In the UK, central government has contracted with third party suppliers to store a lot of their data (our data) and to operate many of their applications. They plan to put more data and applications into the cloud as soon as possible. They have created the G-Cloud team (government cloud) and CloudStore, a virtual supermarket where government departments can buy cloud services. And they have lured local government into doing the same, mocking local authorities who fail to follow the fashion.

The government initiative was championed by the charismatic Chris Chant.

Now it appears that the sales pitch was all wrong.

Who says?

Chris Chant.

For some months now, he's been tweeting teasers about trust and truth, e.g.


"Truth better than trust" – what does that mean? At first, nothing. But the other day it became clear. Chris is linked to an organisation called Rainmaker and Rainmaker is promoting an Estonian product called Guardtime. And what does Guardtime do? Guardtime "brings integrity, transparency and accountability to digital society". And not a moment too soon, because:
With an estimated 95% of all enterprise networks having been compromised, it is no surprise that every day the news headlines inform us of a new data breach, a new loss of intellectual property, more damaged reputations and increased legal liability.

Indeed, the loss of intellectual property and personal information has been described as the biggest transfer of wealth in history.
How do we stop our property being stolen like this? Use Guardtime.

And how does Guardtime help? Take a look at Cloud Insecurity and True Accountability, a primer for CIOs on Guardtime and Keyless Signature Infrastructure (KSI) for Attributed Networking written by Matthew C. Johnson, CTO of Guardtime (hat tip Tim Hanley).

Reading the primer may not help you to understand how Guardtime works. It is reminiscent of blockchains, the technology underlying Bitcoin. But what is clear is that its advocates including Chris Chant believe that it is needed because you can't trust the suppliers of cloud computing services:
Handing over competition sensitive, Personally Identifiable Information (PII), or related Intellectual Property information to a Cloud Provider is indeed an exercise in extreme trust without the ability to independently verify Cloud Provider coherence to purported security guarantees, controls, and associated contracts.
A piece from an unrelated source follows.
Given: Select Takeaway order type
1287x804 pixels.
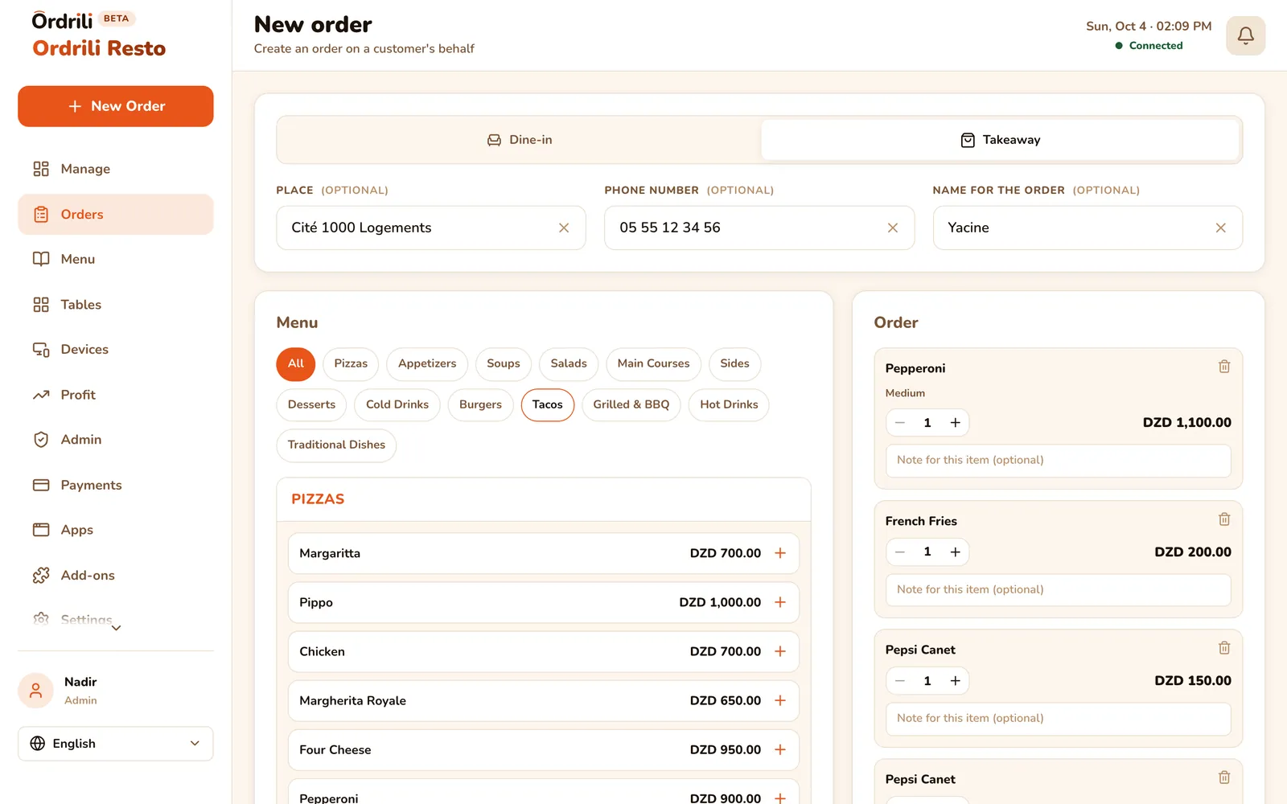Looking at the screenshot, I should coord(1000,140).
In 2014, in light of the CSA [the Cloud Security Alliance] assessment and analysis of threats to Cloud Providers [The Notorious Nine: Cloud Computing Top Threats in 2013], as well as governments’ perceived nefarious interactions with the telecommunications and data storage, social media, and search industries [see Edward Snowden passim]; it has become evident that blind trust in the service provider is a doomed strategy.
Weirdly, Chris Chant and Tim Hanley's Guardtime tweets telling us that G-Cloud's "doomed strategy" can't be trusted are posted on G-Cloud's Twitter timeline. Make of it what you will.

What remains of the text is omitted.